**Consigna escrita 1**
Imprima sin cambios el fragmento del texto sobre el marxismo y el capitalismo que se abre con las palabras «Este fenómeno se» y se cierra con «de la riqueza.».
**Consigna escrita 2**
Responda estas preguntas sobre el texto acerca del marxismo y el capitalismo:
(a) ¿Dónde está la respuesta, según el texto, para encontrar una política capaz de ofrecer respuestas coherentes?
(b) ¿Adónde han sido transferidas las grandes industrias que una vez definieron a las economías capitalistas?
(c) ¿Qué ha tomado el lugar de la lucha colectiva por el poder, el bienestar social y la redistribución de la riqueza?
**Consigna escrita 3**
Retome el texto sobre el marxismo y el capitalismo a partir de su última oración y prosiga su desarrollo.

**Pasaje proporcionado**
**********
El resultado es una incapacidad general para abordar los problemas estructurales del capitalismo mediante soluciones espontáneas o meramente impulsadas por el mercado. Es en este punto donde la crisis económica se convierte en una crisis sociopolítica que requiere algo más que un simple ajuste económico. Aquí, la política tiene que hacerse cargo. Pero ¿quién puede liderar este cambio? ¿Dónde se encuentra la política capaz de ofrecer respuestas coherentes a estos problemas? La respuesta no está en la protesta populista, ni en la retórica vacía de derecha o izquierda, sino en una movilización pública organizada y dirigida hacia un nuevo proyecto. Este proyecto no puede ser el de las viejas ideologías, esas que desde el siglo XIX parecen ofrecer soluciones simples a problemas complejos. No podemos seguir esperando que las respuestas de los marxistas del siglo XX sirvan en un contexto tan diferente como el que enfrentamos hoy.

La realidad es que el marxismo, tal como lo conocíamos, ya no responde a las condiciones sociales actuales. Su forma más ortodoxa se ha desplomado bajo el peso de los cambios globales y, más importante aún, la transformación de la estructura del empleo y de las relaciones laborales. Las grandes industrias que una vez definieron a las economías capitalistas han sido transferidas a la periferia del mundo, dejando en su lugar vacíos que ni la política neoliberal ni las viejas recetas marxistas pueden llenar. El capitalismo ha cambiado, pero la izquierda sigue atrapada en un debate sobre cuestiones del pasado, a menudo irrelevantes para las realidades del presente.

Este fenómeno se refleja claramente en el surgimiento de lo que algunos ultraderechistas llaman “marxismo cultural”, que no tiene nada que ver con las ideas de Marx ni con el movimiento socialista en su origen. Este tipo de radicalismo, que abandona las cuestiones estructurales sobre propiedad y poder económico, ha calado hondo en las esferas liberales y progresistas, adaptándose a la lógica fragmentadora y mercantilista del capitalismo neoliberal. La política de la identidad, centrada en pequeñas luchas por derechos individuales o identitarios, ha tomado el lugar de la lucha colectiva por el poder, el bienestar social y la redistribución de la riqueza.
**********
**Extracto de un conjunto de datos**

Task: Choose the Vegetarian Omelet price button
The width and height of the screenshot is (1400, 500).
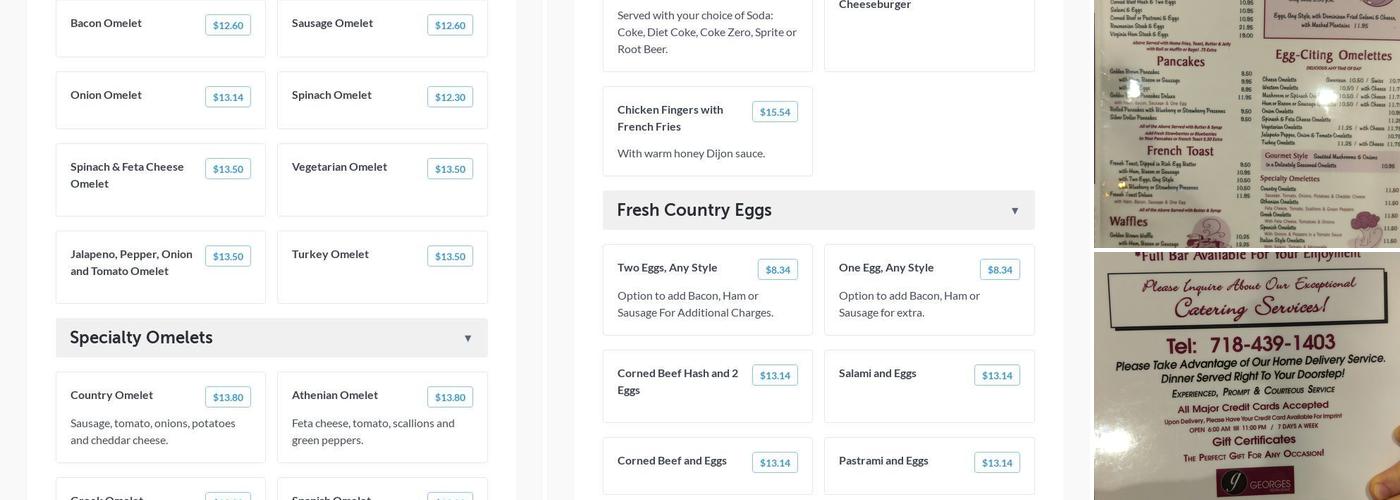Action: [x=450, y=169]
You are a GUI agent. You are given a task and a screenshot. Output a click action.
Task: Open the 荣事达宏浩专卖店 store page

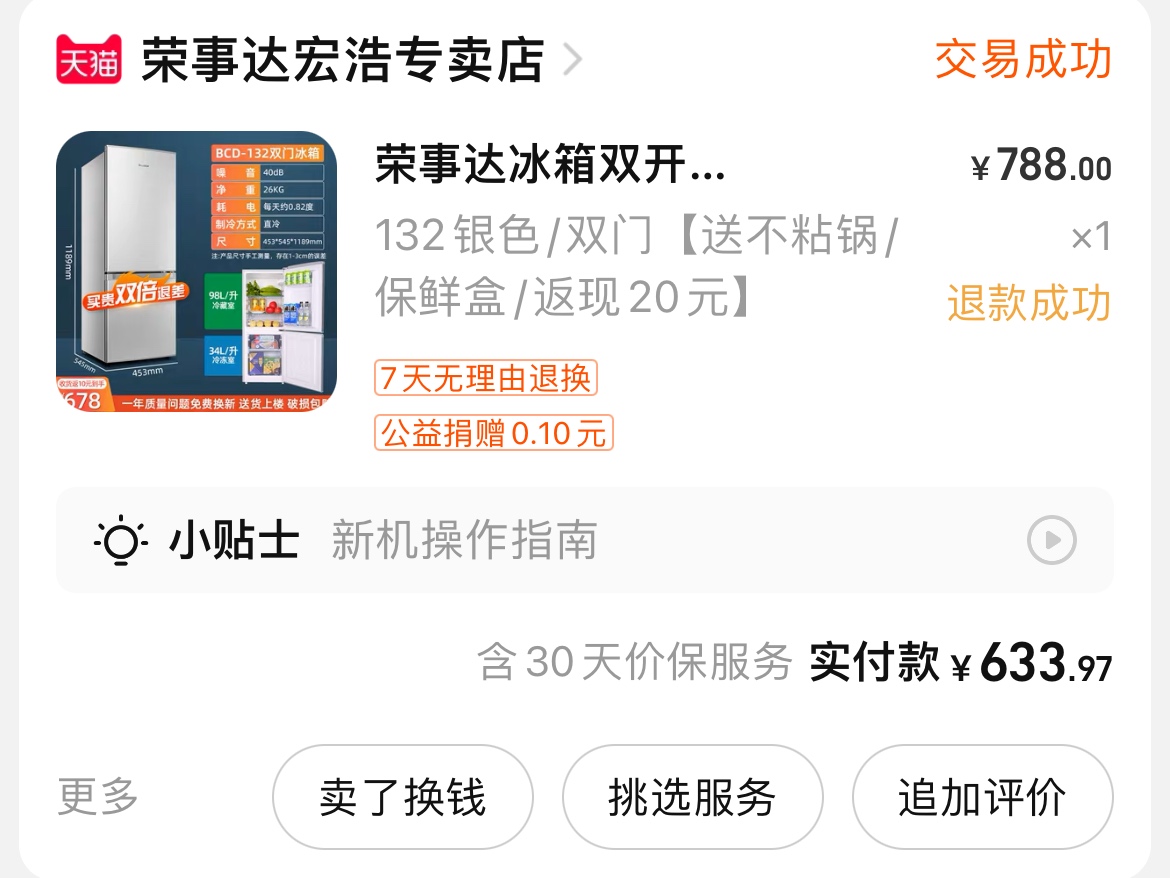click(343, 60)
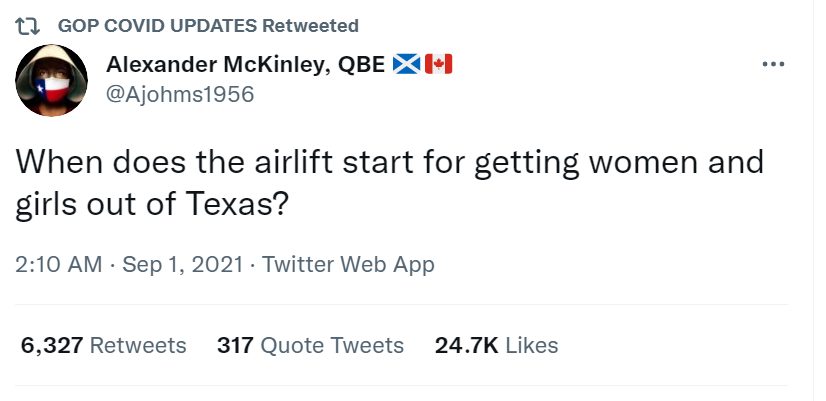Click the 2:10 AM timestamp
The width and height of the screenshot is (826, 401).
(x=58, y=265)
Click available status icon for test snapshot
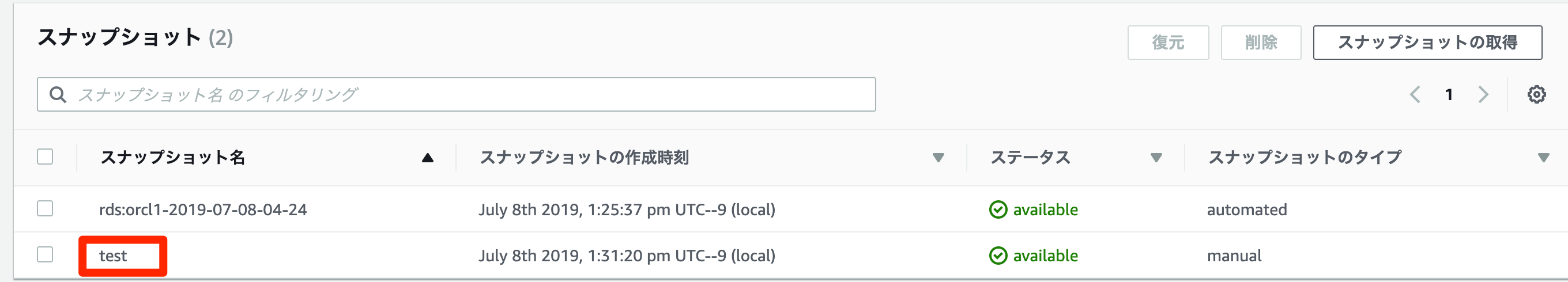The height and width of the screenshot is (282, 1568). (998, 256)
**********
**Resultado del ejercicio 1**
Este fenómeno se refleja claramente en el surgimiento de lo que algunos ultraderechistas llaman “marxismo cultural”, que no tiene nada que ver con las ideas de Marx ni con el movimiento socialista en su origen. Este tipo de radicalismo, que abandona las cuestiones estructurales sobre propiedad y poder económico, ha calado hondo en las esferas liberales y progresistas, adaptándose a la lógica fragmentadora y mercantilista del capitalismo neoliberal. La política de la identidad, centrada en pequeñas luchas por derechos individuales o identitarios, ha tomado el lugar de la lucha colectiva por el poder, el bienestar social y la redistribución de la riqueza.

**Resultado del ejercicio 2**
(a) En una movilización pública organizada y dirigida hacia un nuevo proyecto.
(b) A la periferia del mundo.
(c) La política de la identidad.

**Resultado del ejercicio 3**
No es sorprendente, entonces, que las clases bajas, aquellas que alguna vez estuvieron alineadas con los movimientos de izquierda, hoy se encuentren distantes y escépticas de los discursos de los intelectuales y políticos progresistas. En el contexto de una profunda crisis económica, la izquierda ha perdido su capacidad de conectar con la mayoría. En su lugar, ha surgido un fenómeno aún más desconcertante: el populismo de derecha. La figura de Donald Trump es, sin duda, un ejemplo de esto. Con su discurso rimbombante y su retórica anti-élite, Trump consiguió canalizar la frustración de millones de trabajadores empobrecidos por la globalización y la desindustrialización. Pero la victoria de Trump no es más que un recordatorio de la falta de alternativa real y efectiva en el campo progresista.

Es fácil criticar a los populistas de derecha por sus propuestas nostálgicas que no tienen una estrategia real para el cambio. No obstante, es igualmente cierto que quienes prometen una utopía socialista también están tan perdidos como aquellos que sueñan con restaurar un pasado dorado. Ambos grupos carecen de una visión clara y realista del futuro. Mientras tanto, el mundo sigue cambiando, y las clases populares, las que verdaderamente padecen las contradicciones del capitalismo, no encuentran respuestas satisfactorias.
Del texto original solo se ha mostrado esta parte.